とにかくよく鳴き、声が大きく、なつかない。
指を差し出せばつつかれるし、そっと手を近づけても「ジッ」と睨まれる始末。
「これって、ペットっていうより家畜じゃない?」と笑ったこともあります。
でも、そんなやんちゃな性格が、どこか憎めなくて。
朝から晩まで元気いっぱいに過ごすその姿に、ついつい目を細めてしまう。
もともと、うずらを飼いたがっていたのは、母でした。
鳴き声が「御吉兆(ゴキッチョウ)」と聞こえることから、縁起がよいとされているらしいのです。
そして、私が大学に入ってすぐのこと。
うずらを飼っている友人と出会い、その子を家族で一時的に預かったのがはじまりでした。
家族みんな、あっという間にその小さな存在の虜になってしまって。
いつしか、「またうずらと暮らしたいね」という気持ちが自然と生まれました。
そして後日、その友人の孵卵器をお借りして、スーパーで買ったうずらの卵を温めてみることに。
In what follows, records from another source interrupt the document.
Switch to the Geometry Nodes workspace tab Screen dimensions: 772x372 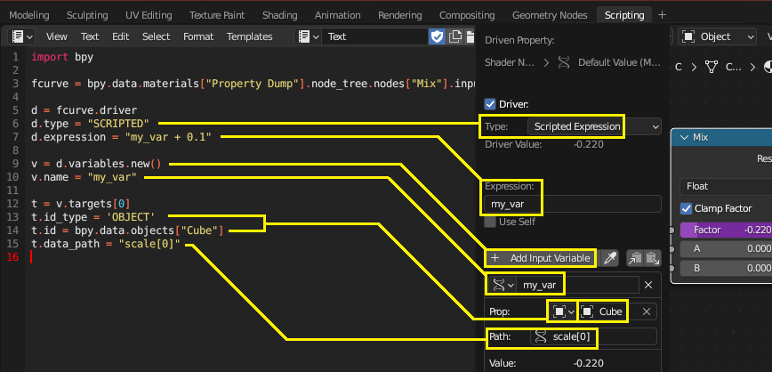pyautogui.click(x=551, y=15)

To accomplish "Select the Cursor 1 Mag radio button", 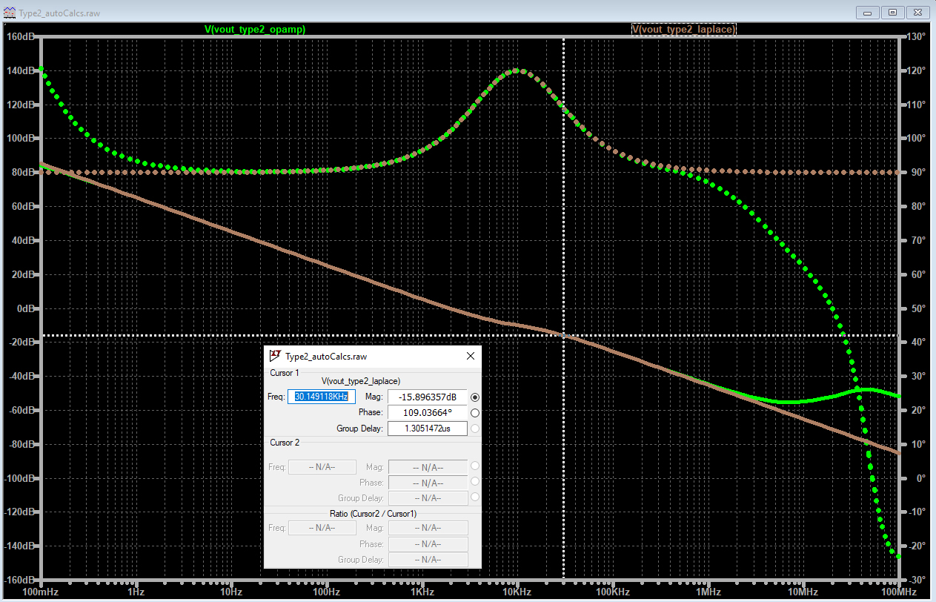I will pos(475,397).

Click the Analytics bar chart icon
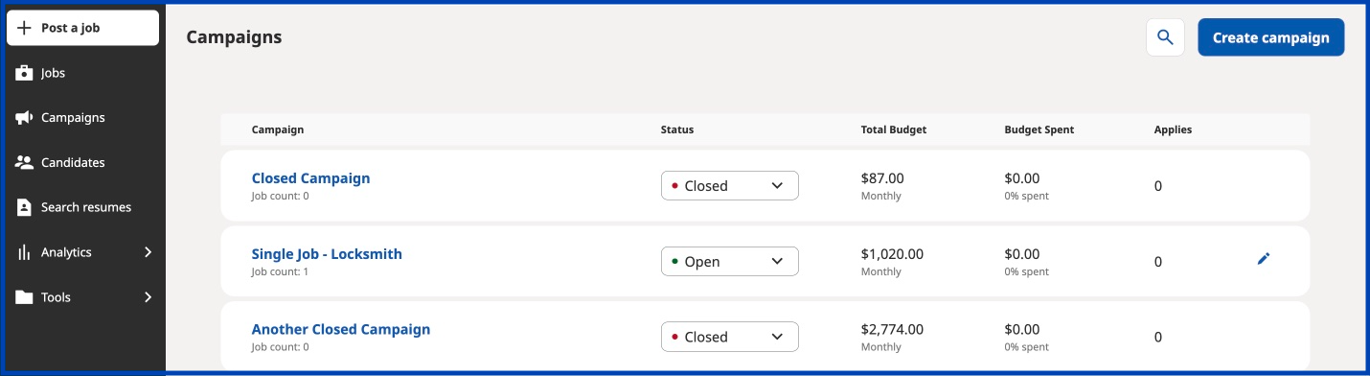click(x=25, y=252)
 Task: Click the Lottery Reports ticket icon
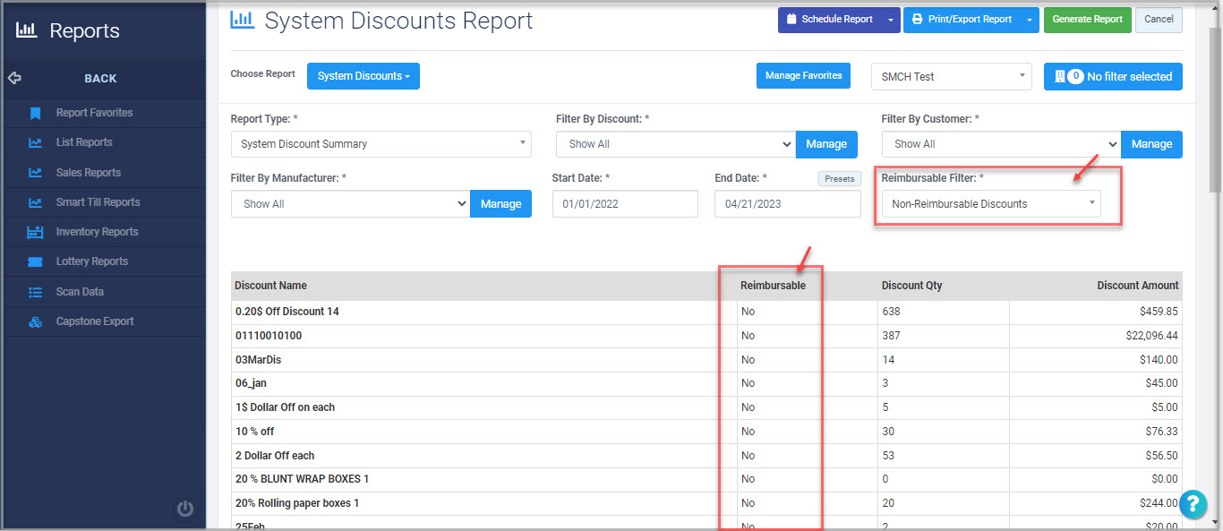click(x=35, y=261)
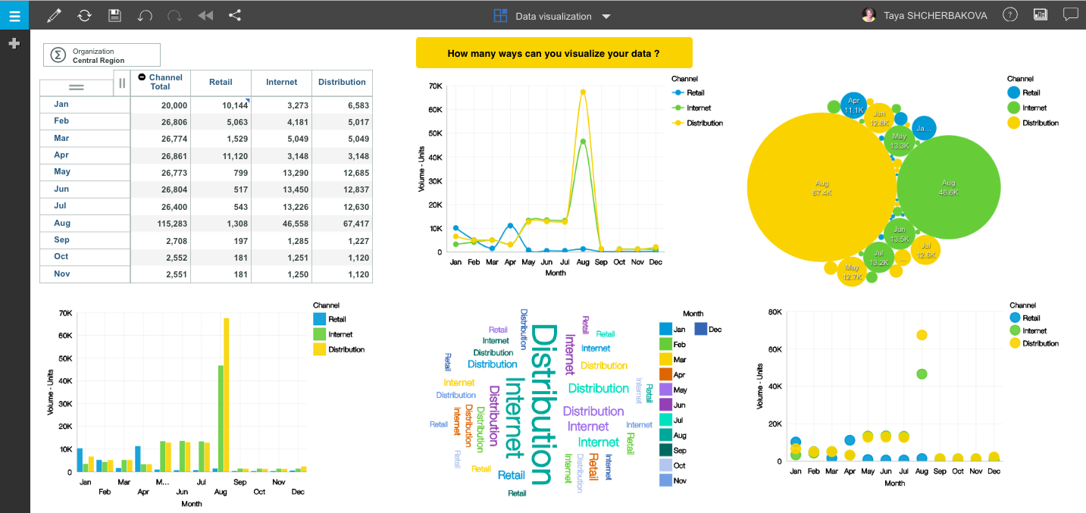Open the share icon
Screen dimensions: 1086x513
235,15
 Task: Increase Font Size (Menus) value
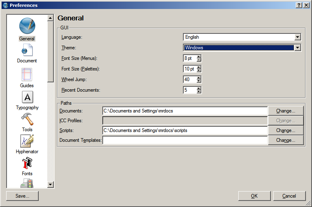[x=199, y=57]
あの小さな卵から、ちいさなちいさなヒナが姿を見せてくれたときの感動は、今でも忘れられません。
ほわっほわの産毛に包まれたヒナが、かわいくて。いとしくて。
気づけば家族みんな、うずらのいる暮らしが普通になっていました。
月日が経ち、彼も老鳥と呼ばれる年齢に。
気づけば、あんなに響いていた「ゴキッチョ〜!」も聞こえなくなり、
じっと眠そうにしている時間が増えました。
そんなある日、鍼灸師の母が「お灸をしてみようか」と言い出しました。
まるちゃんを手で包みながら半信半疑で見守っていると、
羽をふわっと毛羽立たせ、じっとお灸のあたたかさを感じているようでした。
その後、本当に少し元気を取り戻したのです。
命に対してできることって、
案外シンプルで、あたたかいものかもしれないなと思いました。
6月、彼は静かに旅立ちました。
5年も生きてくれたまるちゃん。
声はちょっとうるさかったけど、本当にかわいかった。
今も空になったケージを見ると、あのガニ股でドテドテ歩き回る姿が、ふいに目に浮かびます。
今日は8月1日、もうすぐお盆が来ます。
お線香の香りが部屋に漂う頃、もしかしたらまた「ゴキッチョ〜!」と帰ってくるかもしれません。
できればもう少し静かに帰ってきてほしいけれど、でもやっぱり、また会いたいな。
デザインの仕事をしている私たちにとって、
日々の中で何かを“整える”ことは、ごく自然な行為です。
でも、彼と暮らしていた時間は、もっと直感的で、体温のある“整える”の連続でした。
うずらがくれた時間は、形には残らないけれど、
きっとこれからの暮らしや仕事のなかに、
静かに、でも確かに息づいていくように思います。
まるちゃん、次に帰ってくるときは、もうちょっと優しくつついてね。